## [SOAL LATIHAN 1]
Apakah setiap pernyataan berikut sesuai dengan artikel tentang program kemitraan Binus dengan industri? Jawab ya atau tidak, lalu kutip kata-kata artikel yang menentukan jawabannya: (a) BIPP telah dijalankan sejak 2014; (b) keanggotaan BIPP dikenai biaya; (c) sarjana yang bekerja tidak sesuai bidang keilmuannya mencapai 63 persen.

## [TEKS SUMBER]

MALANG, KOMPAS.com – Pendidikan tingi perlu punya program untuk benar-benar bisa dijadikan jembatan yang sifatnya saling menguntungkan antara pendidikan tinggi dan industri. Tujuan akhirnya agar link and match antara kedua pihak benar-benar tercapai.

Demikian dipaparkan Dr Meyliana, Wakil Rektor Binus University, pada seminar “Digitalpreneur in Industrialization 4.0” dalam rangka peresmian kampus Digital Technology Entrepreneurship Binus Malang, Araya Mansion, Malang, Rabu (20/2/2019). Berdasarkan data BPS 2018 ini, papar Meyliana, jumlah tenaga kerja bertitel sarjana (S-1) yang menganggur naik 1, 13 persen dari 2013 ke 2018. Adapun sarjana yang bekerja tidak sesuai bidang keilmuannya mencapai 63 persen. “Untuk mendapatkan talenta tenaga kerja yang bagus itu biaya rata-rata perusahaan untuk membayar training per orang per tahun itu Rp 7 sampai Rp 10 juta per tahun. Itu tinggi,

” kata Meyliana. Untuk itulah, sebagai lembaga pendidikan tinggi Binus University sudah membesut program Binus Industry Partnership Program (BIPP). Program yang dijalankan sejak 2014 ini untuk menjembatani kebutuhan pihak industri. “BIPP membuka kerjasama strategis partnership yang saling menguntungkan untuk dapat win win solution bagi kedua pihak. Ikut program ini gratis keanggotaannya. Pada level top atau tertinggi di BIPP itu BCA. Ada sekitar 160 mahasiswa Binus magang di BCA setiap tahun,” tambah Meyliana. Meyliana menambahkan, total mahasiswa Binus pada setiap angkatan itu mencapai 8000 mahasiswa tiap tahun. Dengan jumlah sebanyak itu Binus memberikan kesempatan kepada industri untuk menjadi anggota BIPP agar bisa ikut terlibat langsung mendidik mahasiswa.  “Kami tidak menjual tenaga kerja, bukan memasarkan tenaga kerja, tapi mengajak industri untuk sama-sama membina mahasiswa. Ini mendidik, bukan sebagai suplier tenaga kerja. Kami berikan 32 SKS ke industri untuk mendidik dan membina mereka,” kata Meyliana.

## [DATA HASIL EKSTRAKSI]

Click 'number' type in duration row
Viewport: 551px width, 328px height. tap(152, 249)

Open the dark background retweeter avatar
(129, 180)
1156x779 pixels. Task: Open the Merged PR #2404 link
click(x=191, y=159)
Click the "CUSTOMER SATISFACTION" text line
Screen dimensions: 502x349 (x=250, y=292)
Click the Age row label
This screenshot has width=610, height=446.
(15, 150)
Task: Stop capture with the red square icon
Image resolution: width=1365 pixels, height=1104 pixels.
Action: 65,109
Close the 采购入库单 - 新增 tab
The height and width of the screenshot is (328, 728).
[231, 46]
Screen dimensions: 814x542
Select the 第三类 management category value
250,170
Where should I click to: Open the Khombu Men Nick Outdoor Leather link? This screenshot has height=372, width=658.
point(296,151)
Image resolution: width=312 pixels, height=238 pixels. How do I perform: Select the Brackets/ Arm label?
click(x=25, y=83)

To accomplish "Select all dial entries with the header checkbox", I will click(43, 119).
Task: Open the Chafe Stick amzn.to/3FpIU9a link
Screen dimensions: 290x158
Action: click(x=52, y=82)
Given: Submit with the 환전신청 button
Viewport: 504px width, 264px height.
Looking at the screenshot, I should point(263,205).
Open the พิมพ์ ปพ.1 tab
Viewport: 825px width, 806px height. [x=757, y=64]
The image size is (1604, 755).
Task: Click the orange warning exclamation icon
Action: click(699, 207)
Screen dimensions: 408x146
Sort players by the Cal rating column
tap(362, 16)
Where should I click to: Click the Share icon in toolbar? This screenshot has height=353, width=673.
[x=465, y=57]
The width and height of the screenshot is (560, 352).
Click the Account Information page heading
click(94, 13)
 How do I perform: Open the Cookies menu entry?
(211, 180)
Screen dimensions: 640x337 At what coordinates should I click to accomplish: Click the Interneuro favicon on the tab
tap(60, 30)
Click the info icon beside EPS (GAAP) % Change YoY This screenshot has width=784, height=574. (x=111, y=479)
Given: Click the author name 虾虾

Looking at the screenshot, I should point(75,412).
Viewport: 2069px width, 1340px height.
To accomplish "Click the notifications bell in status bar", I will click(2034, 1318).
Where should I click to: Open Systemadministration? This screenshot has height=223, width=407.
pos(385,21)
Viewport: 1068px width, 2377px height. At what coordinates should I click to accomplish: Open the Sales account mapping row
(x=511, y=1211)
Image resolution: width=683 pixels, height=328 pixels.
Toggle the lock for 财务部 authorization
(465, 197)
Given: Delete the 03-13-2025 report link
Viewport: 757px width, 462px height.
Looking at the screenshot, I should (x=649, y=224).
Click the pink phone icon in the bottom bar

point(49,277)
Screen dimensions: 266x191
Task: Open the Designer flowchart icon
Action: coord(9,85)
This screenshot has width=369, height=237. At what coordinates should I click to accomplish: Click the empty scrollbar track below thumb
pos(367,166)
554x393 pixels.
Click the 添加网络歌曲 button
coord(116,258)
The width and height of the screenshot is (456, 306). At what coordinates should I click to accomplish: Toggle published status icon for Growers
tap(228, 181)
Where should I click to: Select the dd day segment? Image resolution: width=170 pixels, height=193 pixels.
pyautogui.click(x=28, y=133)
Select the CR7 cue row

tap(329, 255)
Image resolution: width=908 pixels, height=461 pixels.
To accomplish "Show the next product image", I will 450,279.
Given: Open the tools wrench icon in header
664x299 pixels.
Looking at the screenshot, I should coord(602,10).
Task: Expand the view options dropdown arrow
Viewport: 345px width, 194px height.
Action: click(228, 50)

## [SOAL LATIHAN 2]
Sajikan catatan pada bagian yang dibuka oleh baris berisi "Click the info" dan ditutup oleh baris berisi "(x=511, y=1211)" sebagai CSV dua kolom bernama masukan dan keluaran. Buat satu baris untuk setiap catatan, dengan teks perintah di kolom masukan dan jawabannya di kolom keluaran, masing-masing dalam satu field bertanda kutip dan dengan pergantian baris diubah menjadi spasi.

## [JAWABAN LENGKAP 1]
(a) Ya: "Program yang dijalankan sejak 2014 ini untuk menjembatani kebutuhan pihak industri."
(b) Tidak: "Ikut program ini gratis keanggotaannya."
(c) Ya: "Adapun sarjana yang bekerja tidak sesuai bidang keilmuannya mencapai 63 persen."

## [JAWABAN LENGKAP 2]
masukan,keluaran
"Click the info icon beside EPS (GAAP) % Change YoY This screenshot has width=784, height=574.","(x=111, y=479)"
"Given: Click the author name 虾虾","Looking at the screenshot, I should point(75,412)."
"Viewport: 2069px width, 1340px height. To accomplish ""Click the notifications bell in status bar"",","I will click(2034, 1318)."
"Where should I click to: Open Systemadministration? This screenshot has height=223, width=407.","pos(385,21)"
"Viewport: 1068px width, 2377px height. At what coordinates should I click to accomplish: Open the Sales account mapping row","(x=511, y=1211)"